TASK BRIEF
Copy out the rows word for word, beginning with the line that contains "Image resolution: width=1119" and continuing through the line that contains "smart-home-icon is located", with both of those lines included.

THE DATA
• • •

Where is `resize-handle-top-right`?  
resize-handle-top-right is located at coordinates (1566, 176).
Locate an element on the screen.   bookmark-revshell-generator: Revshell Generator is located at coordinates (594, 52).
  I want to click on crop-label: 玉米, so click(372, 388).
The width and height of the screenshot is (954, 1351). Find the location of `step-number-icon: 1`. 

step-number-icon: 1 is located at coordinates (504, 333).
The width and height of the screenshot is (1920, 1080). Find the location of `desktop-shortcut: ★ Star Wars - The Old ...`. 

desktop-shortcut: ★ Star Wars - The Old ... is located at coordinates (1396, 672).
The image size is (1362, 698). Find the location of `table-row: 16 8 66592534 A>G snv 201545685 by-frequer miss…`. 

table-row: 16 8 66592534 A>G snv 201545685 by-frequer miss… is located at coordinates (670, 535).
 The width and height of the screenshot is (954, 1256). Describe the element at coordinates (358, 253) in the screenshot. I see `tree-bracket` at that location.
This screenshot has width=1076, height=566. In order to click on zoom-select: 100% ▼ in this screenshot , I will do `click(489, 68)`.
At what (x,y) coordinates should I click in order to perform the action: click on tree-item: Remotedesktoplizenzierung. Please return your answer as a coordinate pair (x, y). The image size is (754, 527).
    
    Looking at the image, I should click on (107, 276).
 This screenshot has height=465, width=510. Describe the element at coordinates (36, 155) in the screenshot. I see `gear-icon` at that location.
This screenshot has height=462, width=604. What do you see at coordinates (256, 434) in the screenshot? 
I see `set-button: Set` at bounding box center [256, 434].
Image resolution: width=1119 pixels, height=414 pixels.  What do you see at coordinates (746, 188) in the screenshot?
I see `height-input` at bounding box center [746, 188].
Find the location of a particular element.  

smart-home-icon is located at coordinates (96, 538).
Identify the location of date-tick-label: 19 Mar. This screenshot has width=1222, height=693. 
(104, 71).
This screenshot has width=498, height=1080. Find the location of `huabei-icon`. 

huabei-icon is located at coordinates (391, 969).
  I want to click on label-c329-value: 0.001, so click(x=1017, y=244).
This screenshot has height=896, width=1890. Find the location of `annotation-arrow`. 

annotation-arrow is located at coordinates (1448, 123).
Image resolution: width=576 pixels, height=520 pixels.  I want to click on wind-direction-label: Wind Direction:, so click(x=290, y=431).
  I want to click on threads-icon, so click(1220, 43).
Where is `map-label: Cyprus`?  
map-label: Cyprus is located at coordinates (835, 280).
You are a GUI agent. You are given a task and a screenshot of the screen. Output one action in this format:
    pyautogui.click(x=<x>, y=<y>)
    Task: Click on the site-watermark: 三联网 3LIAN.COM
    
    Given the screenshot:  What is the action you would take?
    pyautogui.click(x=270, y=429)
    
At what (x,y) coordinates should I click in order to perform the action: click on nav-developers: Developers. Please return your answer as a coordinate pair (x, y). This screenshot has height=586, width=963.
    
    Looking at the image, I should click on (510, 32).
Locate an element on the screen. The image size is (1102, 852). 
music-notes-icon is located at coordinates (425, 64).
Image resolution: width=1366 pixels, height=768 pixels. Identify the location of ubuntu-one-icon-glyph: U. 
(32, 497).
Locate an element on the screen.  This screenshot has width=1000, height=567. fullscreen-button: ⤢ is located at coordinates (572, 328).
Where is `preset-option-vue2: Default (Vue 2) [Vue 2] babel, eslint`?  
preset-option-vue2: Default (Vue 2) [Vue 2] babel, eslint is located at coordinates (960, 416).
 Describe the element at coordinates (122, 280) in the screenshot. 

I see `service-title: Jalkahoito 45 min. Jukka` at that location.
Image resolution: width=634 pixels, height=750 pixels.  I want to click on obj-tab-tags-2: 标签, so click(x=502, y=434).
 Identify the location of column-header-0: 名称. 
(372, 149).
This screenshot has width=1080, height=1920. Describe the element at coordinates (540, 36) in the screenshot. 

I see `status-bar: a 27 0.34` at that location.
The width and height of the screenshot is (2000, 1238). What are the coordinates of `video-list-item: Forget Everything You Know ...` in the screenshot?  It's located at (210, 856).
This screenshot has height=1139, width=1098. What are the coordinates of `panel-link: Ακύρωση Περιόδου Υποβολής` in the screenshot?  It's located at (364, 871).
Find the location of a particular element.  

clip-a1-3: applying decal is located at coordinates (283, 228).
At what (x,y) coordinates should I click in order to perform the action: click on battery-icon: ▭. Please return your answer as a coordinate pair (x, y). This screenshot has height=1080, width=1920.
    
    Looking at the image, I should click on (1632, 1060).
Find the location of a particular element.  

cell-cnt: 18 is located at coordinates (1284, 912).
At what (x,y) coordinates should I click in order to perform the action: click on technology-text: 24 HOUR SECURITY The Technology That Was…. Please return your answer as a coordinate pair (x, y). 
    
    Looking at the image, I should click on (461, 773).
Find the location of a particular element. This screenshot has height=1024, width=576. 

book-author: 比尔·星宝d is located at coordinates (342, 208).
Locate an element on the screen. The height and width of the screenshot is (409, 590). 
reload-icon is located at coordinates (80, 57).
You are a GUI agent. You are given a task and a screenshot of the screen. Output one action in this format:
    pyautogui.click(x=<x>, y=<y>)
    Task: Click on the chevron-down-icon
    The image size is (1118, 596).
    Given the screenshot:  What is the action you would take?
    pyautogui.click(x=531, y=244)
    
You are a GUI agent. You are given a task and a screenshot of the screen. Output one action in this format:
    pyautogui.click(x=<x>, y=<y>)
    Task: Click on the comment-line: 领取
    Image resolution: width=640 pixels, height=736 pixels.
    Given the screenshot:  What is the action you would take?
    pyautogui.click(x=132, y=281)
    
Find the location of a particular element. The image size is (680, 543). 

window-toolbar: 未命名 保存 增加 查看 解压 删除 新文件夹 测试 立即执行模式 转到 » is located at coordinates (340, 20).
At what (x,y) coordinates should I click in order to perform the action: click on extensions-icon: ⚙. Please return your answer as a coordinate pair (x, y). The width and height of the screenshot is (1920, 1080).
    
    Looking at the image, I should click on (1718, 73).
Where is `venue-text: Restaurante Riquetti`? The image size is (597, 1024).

• • •

COMPLETED EXERCISE
Image resolution: width=1119 pixels, height=414 pixels.  What do you see at coordinates (746, 188) in the screenshot?
I see `height-input` at bounding box center [746, 188].
Find the location of a particular element.  

smart-home-icon is located at coordinates (96, 538).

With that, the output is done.